• What the task asks
When you reach the line containing "Task: Expand the LUT3D list dropdown", begin copying exactly, and keep going through the last line of the records below, copying nothing before it.

• Records supplied
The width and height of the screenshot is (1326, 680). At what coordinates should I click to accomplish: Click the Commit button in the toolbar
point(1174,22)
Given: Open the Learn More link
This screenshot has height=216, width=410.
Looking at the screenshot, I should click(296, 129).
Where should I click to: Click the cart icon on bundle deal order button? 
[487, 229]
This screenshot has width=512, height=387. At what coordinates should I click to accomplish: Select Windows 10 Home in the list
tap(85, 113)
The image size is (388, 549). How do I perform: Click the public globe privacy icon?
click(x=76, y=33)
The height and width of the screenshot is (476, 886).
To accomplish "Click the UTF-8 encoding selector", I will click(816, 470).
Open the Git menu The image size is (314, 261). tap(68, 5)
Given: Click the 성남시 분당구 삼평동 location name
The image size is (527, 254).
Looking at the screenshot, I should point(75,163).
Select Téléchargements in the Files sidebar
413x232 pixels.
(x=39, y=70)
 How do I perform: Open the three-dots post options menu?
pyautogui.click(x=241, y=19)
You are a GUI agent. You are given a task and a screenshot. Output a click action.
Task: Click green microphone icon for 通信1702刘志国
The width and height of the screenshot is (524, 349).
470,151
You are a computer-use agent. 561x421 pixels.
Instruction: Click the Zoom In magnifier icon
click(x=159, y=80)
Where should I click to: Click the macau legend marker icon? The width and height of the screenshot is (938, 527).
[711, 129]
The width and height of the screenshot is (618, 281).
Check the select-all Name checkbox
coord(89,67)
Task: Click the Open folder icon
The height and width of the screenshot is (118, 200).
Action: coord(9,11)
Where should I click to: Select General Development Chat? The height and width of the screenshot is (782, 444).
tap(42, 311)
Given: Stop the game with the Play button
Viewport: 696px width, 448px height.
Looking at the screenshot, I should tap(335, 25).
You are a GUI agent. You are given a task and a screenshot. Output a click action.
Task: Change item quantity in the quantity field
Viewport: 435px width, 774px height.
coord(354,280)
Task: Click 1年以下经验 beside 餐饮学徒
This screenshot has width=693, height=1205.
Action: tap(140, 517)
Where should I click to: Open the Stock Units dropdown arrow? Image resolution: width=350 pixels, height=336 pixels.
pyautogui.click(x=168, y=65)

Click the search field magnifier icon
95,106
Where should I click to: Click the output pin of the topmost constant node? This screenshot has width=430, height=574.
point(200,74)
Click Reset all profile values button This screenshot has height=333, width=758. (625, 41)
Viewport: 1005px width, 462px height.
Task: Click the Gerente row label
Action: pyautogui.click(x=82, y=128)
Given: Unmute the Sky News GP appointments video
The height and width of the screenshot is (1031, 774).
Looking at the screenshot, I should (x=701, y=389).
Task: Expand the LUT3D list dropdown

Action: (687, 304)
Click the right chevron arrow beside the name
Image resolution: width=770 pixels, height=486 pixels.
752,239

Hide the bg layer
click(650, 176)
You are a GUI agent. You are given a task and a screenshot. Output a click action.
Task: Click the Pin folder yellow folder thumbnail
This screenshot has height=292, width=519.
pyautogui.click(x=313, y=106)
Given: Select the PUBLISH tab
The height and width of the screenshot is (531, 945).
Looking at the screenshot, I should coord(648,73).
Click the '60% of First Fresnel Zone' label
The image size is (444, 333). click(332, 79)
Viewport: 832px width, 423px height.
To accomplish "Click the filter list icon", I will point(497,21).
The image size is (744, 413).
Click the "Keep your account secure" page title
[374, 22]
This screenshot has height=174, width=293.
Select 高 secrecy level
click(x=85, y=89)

• Output of the task
Task: Expand the LUT3D list dropdown

Action: (687, 304)
Click the right chevron arrow beside the name
Image resolution: width=770 pixels, height=486 pixels.
752,239

Hide the bg layer
click(650, 176)
You are a GUI agent. You are given a task and a screenshot. Output a click action.
Task: Click the Pin folder yellow folder thumbnail
This screenshot has height=292, width=519.
pyautogui.click(x=313, y=106)
Given: Select the PUBLISH tab
The height and width of the screenshot is (531, 945).
Looking at the screenshot, I should coord(648,73).
Click the '60% of First Fresnel Zone' label
The image size is (444, 333). click(332, 79)
Viewport: 832px width, 423px height.
To accomplish "Click the filter list icon", I will point(497,21).
The image size is (744, 413).
Click the "Keep your account secure" page title
[374, 22]
This screenshot has height=174, width=293.
Select 高 secrecy level
click(x=85, y=89)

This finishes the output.